И вновь заговорил своим сильным, пламенным голосом влюбленного Робин:

— Каждый спросит: что же мне делать дальше? Но ни я, ни какой кудесник не сможет научить, каждый должен это в своем сердце почувствовать; да я уж и вижу, что чувствуете — по глазам вашим понимаю: любить каждого, любить всем сердцем, любить в каждое мгновенье.
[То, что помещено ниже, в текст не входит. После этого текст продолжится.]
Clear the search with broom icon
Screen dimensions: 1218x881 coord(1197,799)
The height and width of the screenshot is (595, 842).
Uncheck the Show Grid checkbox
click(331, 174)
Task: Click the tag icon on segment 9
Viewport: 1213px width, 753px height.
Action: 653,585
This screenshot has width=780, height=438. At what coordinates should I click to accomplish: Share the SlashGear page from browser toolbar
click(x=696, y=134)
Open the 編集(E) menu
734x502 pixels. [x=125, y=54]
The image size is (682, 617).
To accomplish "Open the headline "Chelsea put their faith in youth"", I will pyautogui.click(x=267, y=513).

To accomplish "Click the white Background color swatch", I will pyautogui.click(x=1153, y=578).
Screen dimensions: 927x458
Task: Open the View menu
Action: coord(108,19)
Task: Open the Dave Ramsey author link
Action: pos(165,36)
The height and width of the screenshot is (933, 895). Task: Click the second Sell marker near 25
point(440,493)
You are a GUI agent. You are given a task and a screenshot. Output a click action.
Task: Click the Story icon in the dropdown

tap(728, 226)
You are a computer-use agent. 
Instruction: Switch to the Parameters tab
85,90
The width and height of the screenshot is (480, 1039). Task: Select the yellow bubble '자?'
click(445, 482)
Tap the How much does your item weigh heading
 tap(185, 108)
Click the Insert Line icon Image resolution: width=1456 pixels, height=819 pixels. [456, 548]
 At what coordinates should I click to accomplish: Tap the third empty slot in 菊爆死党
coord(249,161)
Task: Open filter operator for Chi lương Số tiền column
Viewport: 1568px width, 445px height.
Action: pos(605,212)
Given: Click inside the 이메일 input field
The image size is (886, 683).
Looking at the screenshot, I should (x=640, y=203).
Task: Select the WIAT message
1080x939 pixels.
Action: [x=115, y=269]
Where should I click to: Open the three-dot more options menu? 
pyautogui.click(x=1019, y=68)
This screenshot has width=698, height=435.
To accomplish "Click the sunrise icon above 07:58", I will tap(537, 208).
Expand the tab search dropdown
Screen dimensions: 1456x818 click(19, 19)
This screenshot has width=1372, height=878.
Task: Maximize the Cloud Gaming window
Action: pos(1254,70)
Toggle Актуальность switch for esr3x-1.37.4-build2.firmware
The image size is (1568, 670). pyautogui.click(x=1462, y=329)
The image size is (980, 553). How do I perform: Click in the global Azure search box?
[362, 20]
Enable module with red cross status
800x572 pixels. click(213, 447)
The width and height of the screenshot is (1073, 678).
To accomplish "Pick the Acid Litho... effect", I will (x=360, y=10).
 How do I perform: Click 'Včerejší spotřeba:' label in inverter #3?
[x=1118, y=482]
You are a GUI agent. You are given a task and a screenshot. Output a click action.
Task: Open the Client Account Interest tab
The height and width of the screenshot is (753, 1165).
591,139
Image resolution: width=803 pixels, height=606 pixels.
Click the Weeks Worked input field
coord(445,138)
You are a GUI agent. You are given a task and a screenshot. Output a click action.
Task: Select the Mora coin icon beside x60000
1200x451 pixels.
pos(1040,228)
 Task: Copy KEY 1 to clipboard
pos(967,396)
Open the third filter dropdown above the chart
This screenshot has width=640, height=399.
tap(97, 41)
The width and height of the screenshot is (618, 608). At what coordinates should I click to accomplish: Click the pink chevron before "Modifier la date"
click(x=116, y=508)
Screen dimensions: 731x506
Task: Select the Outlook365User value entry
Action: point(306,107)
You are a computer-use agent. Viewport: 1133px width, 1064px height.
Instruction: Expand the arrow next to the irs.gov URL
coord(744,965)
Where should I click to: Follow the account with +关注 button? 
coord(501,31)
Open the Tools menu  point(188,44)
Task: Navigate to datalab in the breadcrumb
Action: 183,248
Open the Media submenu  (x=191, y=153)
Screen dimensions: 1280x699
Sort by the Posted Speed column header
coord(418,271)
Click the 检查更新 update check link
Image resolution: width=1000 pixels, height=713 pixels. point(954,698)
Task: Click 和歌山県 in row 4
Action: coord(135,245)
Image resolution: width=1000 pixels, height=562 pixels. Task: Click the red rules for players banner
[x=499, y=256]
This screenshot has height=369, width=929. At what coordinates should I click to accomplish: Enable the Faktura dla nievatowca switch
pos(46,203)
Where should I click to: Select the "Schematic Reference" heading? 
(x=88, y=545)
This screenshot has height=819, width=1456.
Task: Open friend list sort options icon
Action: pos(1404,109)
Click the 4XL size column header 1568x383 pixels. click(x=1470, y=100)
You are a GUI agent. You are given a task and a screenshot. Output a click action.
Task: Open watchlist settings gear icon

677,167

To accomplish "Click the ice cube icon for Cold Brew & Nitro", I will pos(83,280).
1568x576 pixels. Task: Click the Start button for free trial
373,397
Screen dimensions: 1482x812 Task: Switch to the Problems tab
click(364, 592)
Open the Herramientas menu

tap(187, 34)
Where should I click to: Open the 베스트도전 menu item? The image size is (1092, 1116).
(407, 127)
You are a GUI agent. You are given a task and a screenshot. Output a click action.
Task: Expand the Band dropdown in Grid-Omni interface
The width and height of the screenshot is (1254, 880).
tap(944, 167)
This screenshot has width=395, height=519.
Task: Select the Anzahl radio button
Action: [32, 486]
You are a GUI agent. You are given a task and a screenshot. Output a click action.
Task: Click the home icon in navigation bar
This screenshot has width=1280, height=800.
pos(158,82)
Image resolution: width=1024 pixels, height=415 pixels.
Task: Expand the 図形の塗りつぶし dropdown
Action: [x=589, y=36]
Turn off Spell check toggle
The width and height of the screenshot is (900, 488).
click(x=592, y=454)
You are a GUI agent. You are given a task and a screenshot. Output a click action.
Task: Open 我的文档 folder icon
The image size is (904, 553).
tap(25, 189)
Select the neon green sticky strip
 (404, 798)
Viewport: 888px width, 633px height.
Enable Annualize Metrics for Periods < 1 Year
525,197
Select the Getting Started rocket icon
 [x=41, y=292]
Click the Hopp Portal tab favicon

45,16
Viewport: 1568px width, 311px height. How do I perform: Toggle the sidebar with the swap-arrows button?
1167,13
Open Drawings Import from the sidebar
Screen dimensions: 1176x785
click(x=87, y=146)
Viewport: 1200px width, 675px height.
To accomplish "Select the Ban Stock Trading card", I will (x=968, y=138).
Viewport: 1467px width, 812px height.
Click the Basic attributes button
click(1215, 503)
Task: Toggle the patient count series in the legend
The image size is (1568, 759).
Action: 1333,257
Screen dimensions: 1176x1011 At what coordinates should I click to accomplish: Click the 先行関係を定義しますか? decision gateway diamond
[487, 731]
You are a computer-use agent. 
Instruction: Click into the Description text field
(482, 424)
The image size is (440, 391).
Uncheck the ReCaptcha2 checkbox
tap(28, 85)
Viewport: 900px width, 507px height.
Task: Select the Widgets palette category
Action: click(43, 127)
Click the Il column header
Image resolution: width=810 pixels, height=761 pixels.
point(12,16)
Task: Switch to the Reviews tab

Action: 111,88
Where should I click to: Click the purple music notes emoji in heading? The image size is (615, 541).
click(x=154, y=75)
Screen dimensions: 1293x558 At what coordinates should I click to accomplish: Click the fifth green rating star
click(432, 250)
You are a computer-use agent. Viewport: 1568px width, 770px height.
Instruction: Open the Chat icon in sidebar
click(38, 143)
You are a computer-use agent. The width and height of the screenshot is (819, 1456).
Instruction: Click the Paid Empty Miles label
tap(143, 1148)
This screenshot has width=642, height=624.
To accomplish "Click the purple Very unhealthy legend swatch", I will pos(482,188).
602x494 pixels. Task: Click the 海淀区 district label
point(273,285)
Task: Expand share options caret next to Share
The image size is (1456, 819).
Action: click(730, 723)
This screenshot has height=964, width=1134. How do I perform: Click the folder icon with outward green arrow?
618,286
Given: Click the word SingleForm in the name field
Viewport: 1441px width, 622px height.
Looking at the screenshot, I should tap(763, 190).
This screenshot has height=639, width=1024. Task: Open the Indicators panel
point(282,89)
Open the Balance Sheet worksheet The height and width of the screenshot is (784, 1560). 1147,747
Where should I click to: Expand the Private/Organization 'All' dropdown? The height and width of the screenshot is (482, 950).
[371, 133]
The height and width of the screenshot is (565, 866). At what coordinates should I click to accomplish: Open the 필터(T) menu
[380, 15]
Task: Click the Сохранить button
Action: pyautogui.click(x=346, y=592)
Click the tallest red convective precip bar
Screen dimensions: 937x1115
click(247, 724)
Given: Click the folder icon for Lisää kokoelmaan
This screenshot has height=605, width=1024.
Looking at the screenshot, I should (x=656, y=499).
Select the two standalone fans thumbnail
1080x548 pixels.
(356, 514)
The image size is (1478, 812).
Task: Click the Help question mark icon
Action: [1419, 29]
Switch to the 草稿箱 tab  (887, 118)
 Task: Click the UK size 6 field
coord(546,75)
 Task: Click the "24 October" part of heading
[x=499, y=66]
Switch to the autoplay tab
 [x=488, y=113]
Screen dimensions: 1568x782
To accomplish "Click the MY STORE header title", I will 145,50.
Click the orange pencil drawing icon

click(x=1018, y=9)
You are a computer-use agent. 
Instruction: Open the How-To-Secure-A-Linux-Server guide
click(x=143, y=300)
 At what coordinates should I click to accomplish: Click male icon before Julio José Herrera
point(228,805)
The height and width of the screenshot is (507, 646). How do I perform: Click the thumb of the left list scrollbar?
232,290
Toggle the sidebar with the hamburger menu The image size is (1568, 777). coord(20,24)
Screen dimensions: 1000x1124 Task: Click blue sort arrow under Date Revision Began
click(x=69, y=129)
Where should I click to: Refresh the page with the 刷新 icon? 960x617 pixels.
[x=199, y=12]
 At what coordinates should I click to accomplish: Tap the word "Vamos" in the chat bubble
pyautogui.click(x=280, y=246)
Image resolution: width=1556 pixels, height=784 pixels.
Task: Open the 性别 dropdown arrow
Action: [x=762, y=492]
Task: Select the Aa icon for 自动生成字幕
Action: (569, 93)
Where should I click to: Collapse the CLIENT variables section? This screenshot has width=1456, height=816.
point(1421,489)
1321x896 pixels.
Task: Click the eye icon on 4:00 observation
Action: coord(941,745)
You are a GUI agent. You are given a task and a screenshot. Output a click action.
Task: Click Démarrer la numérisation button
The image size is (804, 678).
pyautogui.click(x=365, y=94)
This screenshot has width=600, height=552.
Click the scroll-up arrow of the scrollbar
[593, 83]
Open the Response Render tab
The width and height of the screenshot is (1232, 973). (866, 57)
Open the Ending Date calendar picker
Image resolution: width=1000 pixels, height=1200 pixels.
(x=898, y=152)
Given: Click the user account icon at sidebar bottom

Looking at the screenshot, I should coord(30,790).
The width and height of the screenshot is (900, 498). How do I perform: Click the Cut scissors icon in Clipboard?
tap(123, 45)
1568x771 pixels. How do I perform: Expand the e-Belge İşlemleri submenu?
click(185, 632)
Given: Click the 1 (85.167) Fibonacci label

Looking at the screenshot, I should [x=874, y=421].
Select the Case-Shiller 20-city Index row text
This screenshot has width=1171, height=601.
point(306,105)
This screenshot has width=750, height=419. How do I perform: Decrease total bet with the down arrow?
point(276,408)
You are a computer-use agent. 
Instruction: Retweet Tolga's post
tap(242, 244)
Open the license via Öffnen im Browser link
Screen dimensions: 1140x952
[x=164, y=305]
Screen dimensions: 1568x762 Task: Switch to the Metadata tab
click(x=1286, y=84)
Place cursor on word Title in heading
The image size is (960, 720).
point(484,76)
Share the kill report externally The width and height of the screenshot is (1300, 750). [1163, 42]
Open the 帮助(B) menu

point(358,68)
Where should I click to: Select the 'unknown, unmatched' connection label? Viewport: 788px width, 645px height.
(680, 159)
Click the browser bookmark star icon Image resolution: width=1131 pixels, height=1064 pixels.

Сиять, сиять любовью…

Тут к нему подошел, тихо улыбаясь, романтичный Даэн, и мелодичным и негромким, но всем прекрасно слышным голосом произнес:

— А я, все-таки, скажу, что мы будем делать: пройдет этот пир, и мы сможем — да, я чувствую, что мы сможем вознестись до такого состояния — вновь будем любовью, как светлым облаком окруженные — оставим этот дворец, оставим Эрегион…

— Да, да! — плача, воскликнул ничем с виду не отличный брат его Дитье. — Мы будем идти по дорогам мира, мы будем нести свое ученье, и где бы мы не прошли, мы все так своей любовью осветим, что никто на прежнем месте не останется — все за нами пойдут, и все больше, больше нам, любовью охваченных будет; и уже никакие речи не понадобятся, все только увидят, какое между нами счастье — все за нами пойдут!..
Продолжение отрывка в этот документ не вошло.